NBD Transport and number of backup streams
NBD Transport and number of backup streams

As you can see, by the time the number of streams has reached 4 (in other words, four virtual machines were simultaneously getting backed up), each stream is able to deliver just 55 MB/sec and the overall throughput is 220 MB/sec. This is nowhere near the available bandwidth of 600 MB/sec.

The reasoning behind this type of bandwidth throttling is straightforward. You don’t want VMkernel to be strained by serving this type of copy operations while it has better things to do. VMkernel’s primary function is to orchestrate VM processes. VMware engineering (VMware was also a partner in this benchmark, we submitted the full story as a paper for VMworld 2012) confirmed this behavior as normal.

This naturally puts NBD as a second-class citizen in backup transport world, doesn’t it? The good news is that there is a way to solve this problem! Instead of backing up too many virtual machines from the same host, just make your backup policy/job configuration to distribute the load over multiple hosts. Unfortunately, in environments with 100s of hosts and 1000s of virtual machines, it may be difficult to do it manually. Veritas NetBackup provides VMware Resource Limits as part of its Intelligent Policies for VMware backup where you can limit the number of jobs at VMware vSphere object levels, which is quite handy in this type of situations. For example, I ask customers to limit number of jobs per ESXi host to 4 or less using such intelligent policies and resource limit setting. Thus NetBackup can scale-out its throughput by tapping NBD connections from multiple hosts to keep its available pipe fully utilized while limiting the impact of NBD backups on production ESXi hosts.

Thus Veritas NetBackup moves NBD to first class status in protecting large environments even when the backend storage isn’t on Fiber Channel SAN. For example, NetBackup’s NBD has proven its scale in NetApp FlexPod, VCE VBLOCK, Nutanix and VMware EVO (VSAN). Customers could enjoy the simplicity of NBD and scale-out performance of NetBackup in these converged platforms.

References:

Taking VMware vSphere Storage APIs for Data Protection to the Limit: Pushing the Backup Performance Envelope; Rasheed, Winter et al. VMworld 2012

Full presentation on Pushing the Backup Performance Envelope

Dear EMC Avamar, please stop leeching from enterprise vSphere environments

VMware introduced vStorage APIs for Data Protection (VADP) so that backup products can do centralized, efficient, off-host LAN free backup of vSphere virtual machines.

In the physical world, most systems have plenty of resources, often underutilized. Running backup agent in such a system wasn’t a primary concern for most workloads. The era of virtualization changed things drastically. Server consolidation via virtualization allowed organizations to get the most out of their hardware investment. That means backup agents do not have the luxury to simply take up resources from production workloads anymore as the underlying ESXi infrastructure is optimized and right-sized to get line of business applications running smoothly.

_What is being asked_. Rewrite the NBD backup excerpt, everything from "VMware introduced vStorage" down to "vSphere virtual machines.", swapping "centralized" for "consolidated".

_Excerpted data_.
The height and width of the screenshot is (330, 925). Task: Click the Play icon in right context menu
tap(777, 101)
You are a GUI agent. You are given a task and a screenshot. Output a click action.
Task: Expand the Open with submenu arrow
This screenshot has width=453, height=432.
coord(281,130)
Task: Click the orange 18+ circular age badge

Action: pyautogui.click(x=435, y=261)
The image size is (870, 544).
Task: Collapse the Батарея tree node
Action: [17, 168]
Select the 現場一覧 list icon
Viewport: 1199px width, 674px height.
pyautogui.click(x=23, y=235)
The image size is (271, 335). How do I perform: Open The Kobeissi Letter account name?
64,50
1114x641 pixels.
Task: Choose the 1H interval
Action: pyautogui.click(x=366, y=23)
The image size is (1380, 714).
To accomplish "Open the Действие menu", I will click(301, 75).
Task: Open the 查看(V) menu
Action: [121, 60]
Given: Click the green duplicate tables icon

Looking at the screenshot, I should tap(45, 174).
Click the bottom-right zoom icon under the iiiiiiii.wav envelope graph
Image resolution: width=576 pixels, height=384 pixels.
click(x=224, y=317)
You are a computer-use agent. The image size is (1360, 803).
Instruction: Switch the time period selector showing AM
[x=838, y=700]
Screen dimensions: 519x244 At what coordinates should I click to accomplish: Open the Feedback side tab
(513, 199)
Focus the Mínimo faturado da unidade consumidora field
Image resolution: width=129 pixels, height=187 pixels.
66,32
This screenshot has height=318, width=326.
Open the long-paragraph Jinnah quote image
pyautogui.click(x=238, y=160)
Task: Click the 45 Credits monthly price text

_Task response_.
VMware introduced vStorage APIs for Data Protection (VADP) so that backup products can do consolidated, efficient, off-host LAN free backup of vSphere virtual machines.